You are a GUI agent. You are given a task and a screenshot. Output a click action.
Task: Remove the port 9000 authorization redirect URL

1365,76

---

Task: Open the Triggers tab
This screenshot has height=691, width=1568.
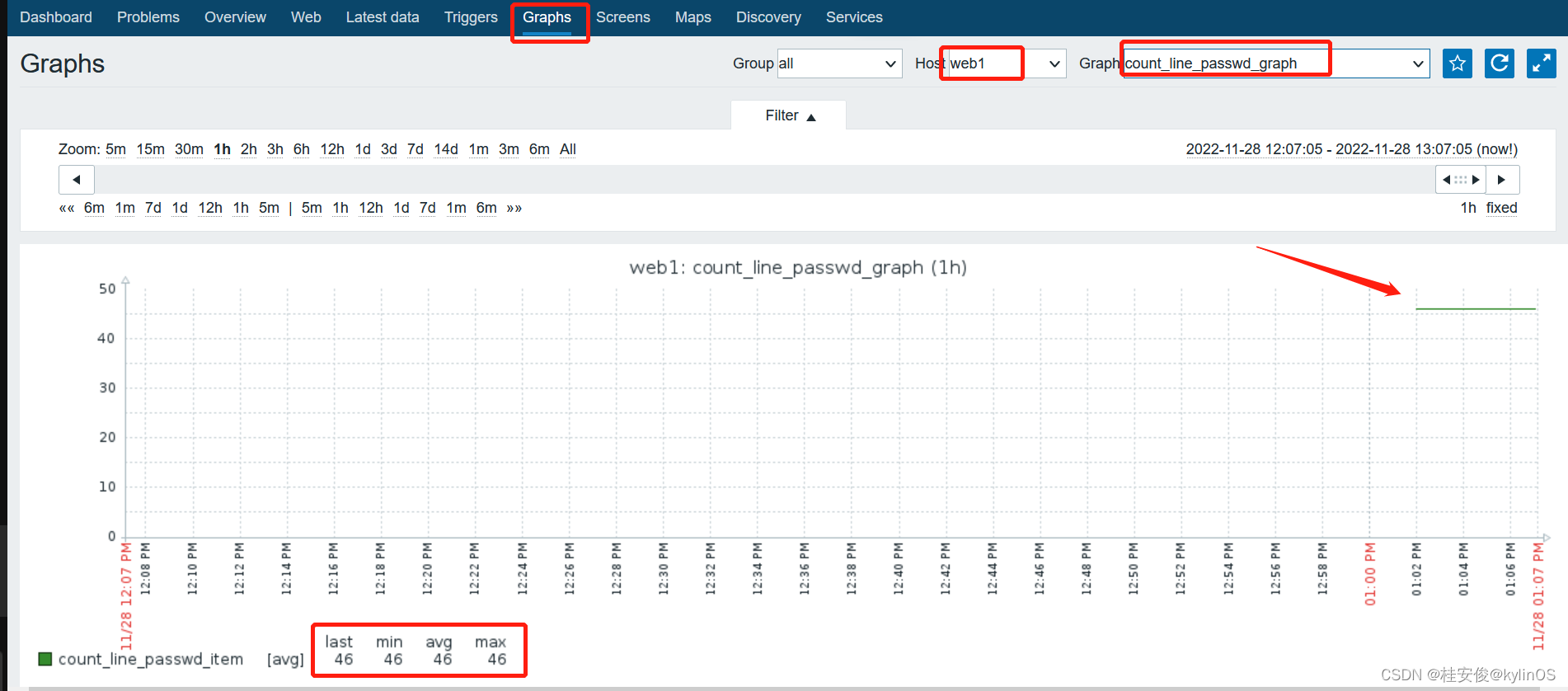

▸ **Task objective**: From the listing above, repeat exactly the lines starting at the line that includes "Task: Open the Triggers tab" and ending at the line that includes "This screenshot has height=691, width=1568.", with nothing outside that span.

▸ **Task response**:
Task: Open the Triggers tab
This screenshot has height=691, width=1568.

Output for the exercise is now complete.